Athletes sit in Old Side. Non-athletes sit in New Side. For Nicole Horita ’18, a softball player and co-president of Kenyon College Athletes for Equality (KCAE), this is emblematic of a greater social divide at Kenyon.
“By virtue of the way you’re spending your time at Kenyon, you’re going to form small social circles of people who do the same things as you,” she said.
Through bringing about greater awareness of LGTBQ+ issues in athletics, KCAE wants to bridge the gap not only between the LGBTQ+ community and the athletic community but also between athletes and non-athletes.
“I think that there is a lot of misconception among members of both [athletes and non-athletes],” Masen Colucci ’19, a former softball player and current co-president of KCAE, wrote in an email to the Collegian.
For its programming, KCAE takes a broad approach that engages a wide range of students.
“We host events that are meant for and accessible to both [athletes and non-athletes],” Horita said.
This year, KCAE has been a model for collaboration and involvement on campus. Nearly all of its events were cosponsored by other groups.
At the beginning of the year, they co-hosted a viewing of the Floyd Mayweather vs. Conor McGregor fight with Men of Color. In October they co-hosted Shocktober Fest with Epsilon Delta Mu and raised proceeds for Kaleidoscope, a center for LGBTQ+ youth and their allies in Columbus. Recently, they brought a film festival exclusively featuring woman-identifying athletes called No Man’s Land to campus with Outdoors Club.
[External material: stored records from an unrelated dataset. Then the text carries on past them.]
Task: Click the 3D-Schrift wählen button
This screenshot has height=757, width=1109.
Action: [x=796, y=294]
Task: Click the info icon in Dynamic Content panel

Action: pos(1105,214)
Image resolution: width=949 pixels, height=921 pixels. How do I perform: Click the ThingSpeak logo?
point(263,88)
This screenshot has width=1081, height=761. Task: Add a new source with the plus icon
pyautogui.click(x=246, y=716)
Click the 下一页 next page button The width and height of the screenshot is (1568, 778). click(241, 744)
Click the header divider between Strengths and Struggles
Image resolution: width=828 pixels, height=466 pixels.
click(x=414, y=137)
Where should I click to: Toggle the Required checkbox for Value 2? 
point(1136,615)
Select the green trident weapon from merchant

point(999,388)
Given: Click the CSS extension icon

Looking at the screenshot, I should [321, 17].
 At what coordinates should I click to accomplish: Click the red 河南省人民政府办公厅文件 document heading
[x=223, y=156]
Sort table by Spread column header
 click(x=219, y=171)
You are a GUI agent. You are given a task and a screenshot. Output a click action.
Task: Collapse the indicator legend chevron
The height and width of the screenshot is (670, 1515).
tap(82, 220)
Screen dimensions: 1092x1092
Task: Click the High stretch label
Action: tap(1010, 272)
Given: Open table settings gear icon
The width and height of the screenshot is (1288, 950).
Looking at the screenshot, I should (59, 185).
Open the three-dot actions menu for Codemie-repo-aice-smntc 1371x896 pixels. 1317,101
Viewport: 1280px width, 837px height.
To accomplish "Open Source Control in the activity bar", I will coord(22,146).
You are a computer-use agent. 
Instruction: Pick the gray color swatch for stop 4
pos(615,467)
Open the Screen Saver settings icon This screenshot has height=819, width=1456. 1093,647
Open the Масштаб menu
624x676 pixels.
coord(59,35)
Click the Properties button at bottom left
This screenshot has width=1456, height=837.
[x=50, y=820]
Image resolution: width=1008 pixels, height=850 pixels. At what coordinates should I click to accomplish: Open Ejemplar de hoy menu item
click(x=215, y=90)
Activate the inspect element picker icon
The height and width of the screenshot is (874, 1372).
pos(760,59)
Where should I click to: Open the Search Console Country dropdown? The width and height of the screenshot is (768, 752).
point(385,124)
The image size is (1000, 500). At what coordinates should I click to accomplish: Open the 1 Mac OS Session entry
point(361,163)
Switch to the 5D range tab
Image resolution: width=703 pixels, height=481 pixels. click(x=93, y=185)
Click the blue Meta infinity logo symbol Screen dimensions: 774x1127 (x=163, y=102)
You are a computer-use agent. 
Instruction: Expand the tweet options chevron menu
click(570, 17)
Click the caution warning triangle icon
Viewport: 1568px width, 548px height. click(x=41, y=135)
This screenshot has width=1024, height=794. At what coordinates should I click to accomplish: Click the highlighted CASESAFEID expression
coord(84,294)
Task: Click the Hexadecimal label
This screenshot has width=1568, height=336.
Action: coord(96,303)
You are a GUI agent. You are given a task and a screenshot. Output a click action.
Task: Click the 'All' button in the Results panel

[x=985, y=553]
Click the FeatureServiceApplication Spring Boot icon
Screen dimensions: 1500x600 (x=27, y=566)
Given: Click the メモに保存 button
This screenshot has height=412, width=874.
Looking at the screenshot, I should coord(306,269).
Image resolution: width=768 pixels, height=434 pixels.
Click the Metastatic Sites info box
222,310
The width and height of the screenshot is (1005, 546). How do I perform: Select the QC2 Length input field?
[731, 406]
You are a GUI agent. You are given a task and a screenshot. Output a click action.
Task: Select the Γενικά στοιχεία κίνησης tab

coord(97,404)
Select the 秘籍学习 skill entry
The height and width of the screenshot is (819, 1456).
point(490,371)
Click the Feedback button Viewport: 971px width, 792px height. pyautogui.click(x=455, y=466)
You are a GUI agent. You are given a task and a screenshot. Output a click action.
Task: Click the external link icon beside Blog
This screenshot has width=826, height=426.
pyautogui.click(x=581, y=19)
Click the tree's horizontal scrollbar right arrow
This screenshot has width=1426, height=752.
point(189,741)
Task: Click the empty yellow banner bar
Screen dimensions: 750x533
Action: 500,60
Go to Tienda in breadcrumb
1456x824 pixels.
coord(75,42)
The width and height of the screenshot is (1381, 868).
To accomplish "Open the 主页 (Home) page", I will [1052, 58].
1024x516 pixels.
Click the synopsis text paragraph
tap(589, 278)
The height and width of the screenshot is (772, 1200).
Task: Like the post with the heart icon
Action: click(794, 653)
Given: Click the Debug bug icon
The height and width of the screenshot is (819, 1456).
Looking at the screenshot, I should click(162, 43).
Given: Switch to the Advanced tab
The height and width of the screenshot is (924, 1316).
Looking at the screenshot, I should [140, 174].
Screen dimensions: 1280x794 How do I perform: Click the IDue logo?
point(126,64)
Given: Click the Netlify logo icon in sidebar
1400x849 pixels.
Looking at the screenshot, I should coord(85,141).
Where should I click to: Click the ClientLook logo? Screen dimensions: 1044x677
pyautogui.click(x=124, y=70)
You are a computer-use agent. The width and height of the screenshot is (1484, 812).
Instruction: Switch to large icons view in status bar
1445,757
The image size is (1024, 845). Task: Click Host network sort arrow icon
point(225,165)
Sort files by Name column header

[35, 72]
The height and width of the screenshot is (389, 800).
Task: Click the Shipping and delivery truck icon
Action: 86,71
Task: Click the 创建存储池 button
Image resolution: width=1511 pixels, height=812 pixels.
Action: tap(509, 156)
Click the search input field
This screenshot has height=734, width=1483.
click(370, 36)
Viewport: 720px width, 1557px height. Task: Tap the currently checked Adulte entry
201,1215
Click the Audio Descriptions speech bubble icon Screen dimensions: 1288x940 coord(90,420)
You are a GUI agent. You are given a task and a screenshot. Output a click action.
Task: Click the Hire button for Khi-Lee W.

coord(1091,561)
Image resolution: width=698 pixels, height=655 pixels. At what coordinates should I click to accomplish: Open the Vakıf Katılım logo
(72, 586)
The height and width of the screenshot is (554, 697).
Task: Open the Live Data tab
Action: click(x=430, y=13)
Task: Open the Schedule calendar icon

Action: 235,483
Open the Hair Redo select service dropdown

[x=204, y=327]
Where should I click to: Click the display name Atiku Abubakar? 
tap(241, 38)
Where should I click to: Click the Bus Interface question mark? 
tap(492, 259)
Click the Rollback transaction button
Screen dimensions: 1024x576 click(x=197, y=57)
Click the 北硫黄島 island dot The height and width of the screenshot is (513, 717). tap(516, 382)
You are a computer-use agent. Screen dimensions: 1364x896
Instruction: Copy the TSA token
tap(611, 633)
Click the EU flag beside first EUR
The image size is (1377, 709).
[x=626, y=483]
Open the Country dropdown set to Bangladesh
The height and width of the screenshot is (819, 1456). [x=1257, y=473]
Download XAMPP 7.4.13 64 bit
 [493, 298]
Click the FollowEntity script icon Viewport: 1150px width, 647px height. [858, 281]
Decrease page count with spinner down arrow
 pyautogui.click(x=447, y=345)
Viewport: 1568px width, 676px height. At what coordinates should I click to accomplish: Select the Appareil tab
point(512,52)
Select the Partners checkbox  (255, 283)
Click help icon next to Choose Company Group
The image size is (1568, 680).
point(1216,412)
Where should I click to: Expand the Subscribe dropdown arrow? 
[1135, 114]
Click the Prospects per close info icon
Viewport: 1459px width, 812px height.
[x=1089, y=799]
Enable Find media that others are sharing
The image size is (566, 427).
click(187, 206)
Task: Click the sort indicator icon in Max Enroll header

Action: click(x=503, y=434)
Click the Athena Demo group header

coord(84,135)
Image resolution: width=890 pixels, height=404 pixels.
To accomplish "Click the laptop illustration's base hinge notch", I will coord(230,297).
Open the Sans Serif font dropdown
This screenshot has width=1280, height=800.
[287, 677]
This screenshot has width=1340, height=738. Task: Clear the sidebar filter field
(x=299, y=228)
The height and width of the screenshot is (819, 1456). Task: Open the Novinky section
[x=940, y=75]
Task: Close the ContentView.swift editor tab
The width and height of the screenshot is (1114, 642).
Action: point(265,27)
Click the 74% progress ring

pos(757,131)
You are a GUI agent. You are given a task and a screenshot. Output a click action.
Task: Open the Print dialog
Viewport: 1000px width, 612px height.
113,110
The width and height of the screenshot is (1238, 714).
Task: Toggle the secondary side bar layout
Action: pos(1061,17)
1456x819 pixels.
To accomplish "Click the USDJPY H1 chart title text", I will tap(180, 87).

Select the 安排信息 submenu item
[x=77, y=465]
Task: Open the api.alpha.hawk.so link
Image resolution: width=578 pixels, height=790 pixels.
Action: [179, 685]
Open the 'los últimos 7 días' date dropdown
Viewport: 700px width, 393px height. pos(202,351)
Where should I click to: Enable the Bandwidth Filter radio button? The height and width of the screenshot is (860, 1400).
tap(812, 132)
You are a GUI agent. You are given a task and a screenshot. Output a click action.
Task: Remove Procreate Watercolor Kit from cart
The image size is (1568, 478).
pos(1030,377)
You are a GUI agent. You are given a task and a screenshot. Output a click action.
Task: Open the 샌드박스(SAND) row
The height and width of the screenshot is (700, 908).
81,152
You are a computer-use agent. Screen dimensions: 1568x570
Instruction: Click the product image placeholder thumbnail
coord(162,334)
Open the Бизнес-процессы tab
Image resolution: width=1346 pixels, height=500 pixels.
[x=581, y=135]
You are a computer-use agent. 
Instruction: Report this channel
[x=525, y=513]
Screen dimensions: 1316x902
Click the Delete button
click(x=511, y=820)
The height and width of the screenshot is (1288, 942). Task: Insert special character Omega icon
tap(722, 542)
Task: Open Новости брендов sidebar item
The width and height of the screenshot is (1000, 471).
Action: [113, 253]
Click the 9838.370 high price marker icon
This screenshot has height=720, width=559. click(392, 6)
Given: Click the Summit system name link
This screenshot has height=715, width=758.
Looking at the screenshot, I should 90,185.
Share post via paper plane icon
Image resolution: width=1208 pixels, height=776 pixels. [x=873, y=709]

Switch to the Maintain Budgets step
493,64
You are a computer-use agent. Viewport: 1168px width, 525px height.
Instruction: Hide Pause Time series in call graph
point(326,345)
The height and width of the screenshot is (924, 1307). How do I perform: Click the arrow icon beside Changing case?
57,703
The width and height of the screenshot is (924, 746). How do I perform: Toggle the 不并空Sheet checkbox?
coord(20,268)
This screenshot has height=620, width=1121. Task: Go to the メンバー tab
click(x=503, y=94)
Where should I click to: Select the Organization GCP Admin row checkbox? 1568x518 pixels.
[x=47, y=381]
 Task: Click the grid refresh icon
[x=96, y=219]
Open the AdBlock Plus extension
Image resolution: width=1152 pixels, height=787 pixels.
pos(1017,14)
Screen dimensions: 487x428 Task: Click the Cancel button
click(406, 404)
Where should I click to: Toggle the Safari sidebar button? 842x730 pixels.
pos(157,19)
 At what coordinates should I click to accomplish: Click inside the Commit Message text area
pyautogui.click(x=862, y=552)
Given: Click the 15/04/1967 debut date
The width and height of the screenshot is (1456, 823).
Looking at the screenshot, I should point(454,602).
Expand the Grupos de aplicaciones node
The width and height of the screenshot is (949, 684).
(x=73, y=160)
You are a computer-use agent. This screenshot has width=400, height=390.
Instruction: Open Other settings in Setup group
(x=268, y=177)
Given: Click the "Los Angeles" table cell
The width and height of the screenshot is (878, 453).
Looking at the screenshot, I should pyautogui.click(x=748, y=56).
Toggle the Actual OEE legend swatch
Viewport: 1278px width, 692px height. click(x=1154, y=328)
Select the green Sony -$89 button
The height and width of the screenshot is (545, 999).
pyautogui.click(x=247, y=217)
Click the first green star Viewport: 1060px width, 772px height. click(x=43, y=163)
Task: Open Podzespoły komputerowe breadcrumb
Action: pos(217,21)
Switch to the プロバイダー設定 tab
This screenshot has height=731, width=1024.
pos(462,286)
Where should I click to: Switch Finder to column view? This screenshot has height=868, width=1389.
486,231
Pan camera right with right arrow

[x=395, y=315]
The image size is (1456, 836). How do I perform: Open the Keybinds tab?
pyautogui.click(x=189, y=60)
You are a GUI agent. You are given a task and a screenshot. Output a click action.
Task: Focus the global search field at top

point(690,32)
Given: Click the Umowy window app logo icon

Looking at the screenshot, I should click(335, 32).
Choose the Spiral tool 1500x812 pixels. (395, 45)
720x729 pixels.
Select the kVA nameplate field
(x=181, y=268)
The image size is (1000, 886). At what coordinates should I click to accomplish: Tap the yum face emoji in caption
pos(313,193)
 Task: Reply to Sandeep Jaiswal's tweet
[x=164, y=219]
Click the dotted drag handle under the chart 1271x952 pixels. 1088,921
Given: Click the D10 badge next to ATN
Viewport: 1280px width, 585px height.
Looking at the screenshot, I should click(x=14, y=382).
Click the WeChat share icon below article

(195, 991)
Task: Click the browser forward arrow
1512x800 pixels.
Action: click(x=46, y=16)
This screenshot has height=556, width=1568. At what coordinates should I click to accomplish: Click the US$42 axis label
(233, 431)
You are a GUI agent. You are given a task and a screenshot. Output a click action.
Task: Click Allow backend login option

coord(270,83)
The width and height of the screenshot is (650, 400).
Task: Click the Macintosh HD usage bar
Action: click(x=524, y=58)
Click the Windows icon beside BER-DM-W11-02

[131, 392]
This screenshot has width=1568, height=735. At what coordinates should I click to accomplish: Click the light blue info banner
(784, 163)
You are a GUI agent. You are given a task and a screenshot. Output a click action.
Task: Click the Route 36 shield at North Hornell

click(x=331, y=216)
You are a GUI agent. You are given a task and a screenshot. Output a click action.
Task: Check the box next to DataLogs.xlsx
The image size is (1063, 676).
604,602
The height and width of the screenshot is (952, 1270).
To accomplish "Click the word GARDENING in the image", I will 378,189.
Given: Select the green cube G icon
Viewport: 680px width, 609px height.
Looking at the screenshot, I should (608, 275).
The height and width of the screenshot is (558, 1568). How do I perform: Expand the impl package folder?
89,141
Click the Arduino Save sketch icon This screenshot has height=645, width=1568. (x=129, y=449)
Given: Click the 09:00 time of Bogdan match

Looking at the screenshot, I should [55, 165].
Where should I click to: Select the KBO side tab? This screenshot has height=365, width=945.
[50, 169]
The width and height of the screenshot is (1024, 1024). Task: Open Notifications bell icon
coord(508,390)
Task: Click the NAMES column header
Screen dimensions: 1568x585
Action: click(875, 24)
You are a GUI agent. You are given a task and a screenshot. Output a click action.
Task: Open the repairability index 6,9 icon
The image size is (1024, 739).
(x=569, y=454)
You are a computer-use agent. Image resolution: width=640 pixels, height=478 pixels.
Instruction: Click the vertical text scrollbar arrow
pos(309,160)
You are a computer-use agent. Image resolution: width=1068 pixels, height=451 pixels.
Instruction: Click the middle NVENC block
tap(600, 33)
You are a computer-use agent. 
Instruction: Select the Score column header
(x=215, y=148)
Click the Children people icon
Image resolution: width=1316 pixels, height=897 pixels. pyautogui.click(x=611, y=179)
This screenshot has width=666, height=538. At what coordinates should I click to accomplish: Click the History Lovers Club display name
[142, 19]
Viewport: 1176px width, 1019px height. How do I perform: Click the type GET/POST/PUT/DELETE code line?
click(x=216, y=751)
KCAE also co-sponsored The Gala, a formal thrown to “open up spaces on this campus that have been historically denied to overlooked and marginalized communities,” according to an email sent from the event’s organizers to the student body. Other sponsors included Kenyon Greeks for Equality, Black Student Union, Q-Dubs and the Archons Society.
But KCAE’s biggest event this year was bringing Schuyler Bailar, a Harvard University swimmer who was the first openly transgender athlete to compete on an NCAA Division I Men’s Team, to campus on March 25. Bailar spoke on gender identity, mental health and LGBTQ+ issues in athletics, but he also led a discussion with an intimate crowd at Rosse Hall.
Sam Scali ’20, a softball player who will be the co-president of KCAE next year, said that the atmosphere Bailar nurtured was particularly productive. “Having the Q&A so that everyone could ask questions that they weren’t necessarily comfortable asking in another setting was really important,” she said.
In the future, KCAE wishes to expand its impact on campus. “While our organization has focused on [the] LGBTQ+ community in athletics, I think we would like to branch out and work on tackling all types of identities within athletics,” Colucci wrote. “I think a lot of our branching out will be achieved by collaborating with other groups on campus that focus on identity.”
Horita noted a video the organization put together featuring athletes, coaches and athletic staff speaking about diversity in athletics at Kenyon. She said that LGBTQ+ issues are a unifier at Kenyon.
“[The video] showed that this kind of advocacy benefits people who are directly within our community,” Horita said. “This work impacts people who are your friends, your teammates and your classmates. It connects everyone.”